* WHAT YOU HAVE TO DO:
Sift through the material below and return the lines with "will".

* DATASET ENTRIES:
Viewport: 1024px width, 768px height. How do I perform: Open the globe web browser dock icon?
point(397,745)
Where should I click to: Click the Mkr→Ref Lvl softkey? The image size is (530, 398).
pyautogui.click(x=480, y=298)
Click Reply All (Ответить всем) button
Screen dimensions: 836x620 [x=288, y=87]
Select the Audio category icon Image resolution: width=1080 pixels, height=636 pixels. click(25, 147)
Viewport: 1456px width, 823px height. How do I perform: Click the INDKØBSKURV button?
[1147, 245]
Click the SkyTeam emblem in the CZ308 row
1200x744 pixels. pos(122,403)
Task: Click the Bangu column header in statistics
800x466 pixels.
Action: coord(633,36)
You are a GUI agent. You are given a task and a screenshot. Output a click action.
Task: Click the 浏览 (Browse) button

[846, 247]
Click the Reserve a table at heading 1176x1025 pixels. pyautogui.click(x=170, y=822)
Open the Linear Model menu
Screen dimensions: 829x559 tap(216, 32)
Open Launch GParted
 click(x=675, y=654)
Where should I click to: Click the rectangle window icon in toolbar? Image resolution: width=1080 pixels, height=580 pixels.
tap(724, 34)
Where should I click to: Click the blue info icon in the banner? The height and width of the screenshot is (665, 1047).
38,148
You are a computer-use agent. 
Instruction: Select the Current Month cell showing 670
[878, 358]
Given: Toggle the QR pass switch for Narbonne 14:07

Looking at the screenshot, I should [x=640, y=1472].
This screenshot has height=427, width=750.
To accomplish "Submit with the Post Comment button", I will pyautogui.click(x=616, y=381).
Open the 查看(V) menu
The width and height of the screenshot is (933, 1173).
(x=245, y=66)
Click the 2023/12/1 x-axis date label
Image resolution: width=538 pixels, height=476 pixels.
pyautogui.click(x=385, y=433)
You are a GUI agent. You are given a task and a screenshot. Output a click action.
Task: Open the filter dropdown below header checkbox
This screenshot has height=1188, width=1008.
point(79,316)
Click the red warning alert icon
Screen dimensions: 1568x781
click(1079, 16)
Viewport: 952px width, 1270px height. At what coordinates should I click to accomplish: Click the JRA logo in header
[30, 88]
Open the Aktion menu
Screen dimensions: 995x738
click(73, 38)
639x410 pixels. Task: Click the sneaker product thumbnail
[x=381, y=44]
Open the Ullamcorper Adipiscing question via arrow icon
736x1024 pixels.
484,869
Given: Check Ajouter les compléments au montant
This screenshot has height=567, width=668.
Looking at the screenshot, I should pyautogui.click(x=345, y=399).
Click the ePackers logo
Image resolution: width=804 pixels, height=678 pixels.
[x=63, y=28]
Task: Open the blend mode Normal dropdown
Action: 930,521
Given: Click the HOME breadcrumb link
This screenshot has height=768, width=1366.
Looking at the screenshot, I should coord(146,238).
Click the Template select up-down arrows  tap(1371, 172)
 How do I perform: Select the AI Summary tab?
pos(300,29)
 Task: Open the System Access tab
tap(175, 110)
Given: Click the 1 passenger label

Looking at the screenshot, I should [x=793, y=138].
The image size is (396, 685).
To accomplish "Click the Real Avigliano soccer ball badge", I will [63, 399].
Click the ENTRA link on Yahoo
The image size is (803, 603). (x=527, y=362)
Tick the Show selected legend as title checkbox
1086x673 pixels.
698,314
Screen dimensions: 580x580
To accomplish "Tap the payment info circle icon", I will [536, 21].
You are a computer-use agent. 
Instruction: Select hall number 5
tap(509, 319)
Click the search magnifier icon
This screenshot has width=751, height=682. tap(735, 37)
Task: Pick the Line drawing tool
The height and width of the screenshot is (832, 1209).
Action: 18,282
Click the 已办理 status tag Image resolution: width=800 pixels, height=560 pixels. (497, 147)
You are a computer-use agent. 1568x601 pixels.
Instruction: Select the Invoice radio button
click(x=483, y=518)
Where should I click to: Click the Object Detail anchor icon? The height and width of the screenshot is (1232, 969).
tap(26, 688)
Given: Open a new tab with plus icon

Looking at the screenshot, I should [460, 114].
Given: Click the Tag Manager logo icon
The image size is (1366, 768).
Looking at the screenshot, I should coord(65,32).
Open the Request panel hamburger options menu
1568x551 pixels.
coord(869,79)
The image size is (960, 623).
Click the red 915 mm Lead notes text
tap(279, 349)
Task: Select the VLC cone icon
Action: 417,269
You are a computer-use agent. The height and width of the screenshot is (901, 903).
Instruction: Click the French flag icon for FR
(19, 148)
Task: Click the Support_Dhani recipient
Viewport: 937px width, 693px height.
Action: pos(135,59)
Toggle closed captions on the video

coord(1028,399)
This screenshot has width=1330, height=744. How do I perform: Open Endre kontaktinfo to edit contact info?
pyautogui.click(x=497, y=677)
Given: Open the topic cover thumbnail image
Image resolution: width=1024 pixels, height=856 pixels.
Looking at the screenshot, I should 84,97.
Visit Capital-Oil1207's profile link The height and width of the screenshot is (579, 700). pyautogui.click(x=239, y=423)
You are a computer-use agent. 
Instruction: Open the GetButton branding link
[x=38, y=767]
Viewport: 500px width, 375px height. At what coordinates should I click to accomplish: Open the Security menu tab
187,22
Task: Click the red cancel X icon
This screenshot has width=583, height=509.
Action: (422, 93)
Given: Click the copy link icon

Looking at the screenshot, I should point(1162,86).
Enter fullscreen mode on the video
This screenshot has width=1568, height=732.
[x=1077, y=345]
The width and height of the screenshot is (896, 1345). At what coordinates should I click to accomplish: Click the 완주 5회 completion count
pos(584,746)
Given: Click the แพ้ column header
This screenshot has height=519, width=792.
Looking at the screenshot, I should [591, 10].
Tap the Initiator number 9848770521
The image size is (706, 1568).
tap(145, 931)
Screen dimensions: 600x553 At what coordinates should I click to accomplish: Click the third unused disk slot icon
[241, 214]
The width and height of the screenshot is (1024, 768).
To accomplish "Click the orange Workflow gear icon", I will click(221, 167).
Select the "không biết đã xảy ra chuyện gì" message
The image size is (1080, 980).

* YOUR RESPONSE:
To accomplish "Submit with the Post Comment button", I will pyautogui.click(x=616, y=381).
To accomplish "Click the Real Avigliano soccer ball badge", I will [63, 399].
To accomplish "Tap the payment info circle icon", I will [536, 21].
To accomplish "Click the orange Workflow gear icon", I will click(221, 167).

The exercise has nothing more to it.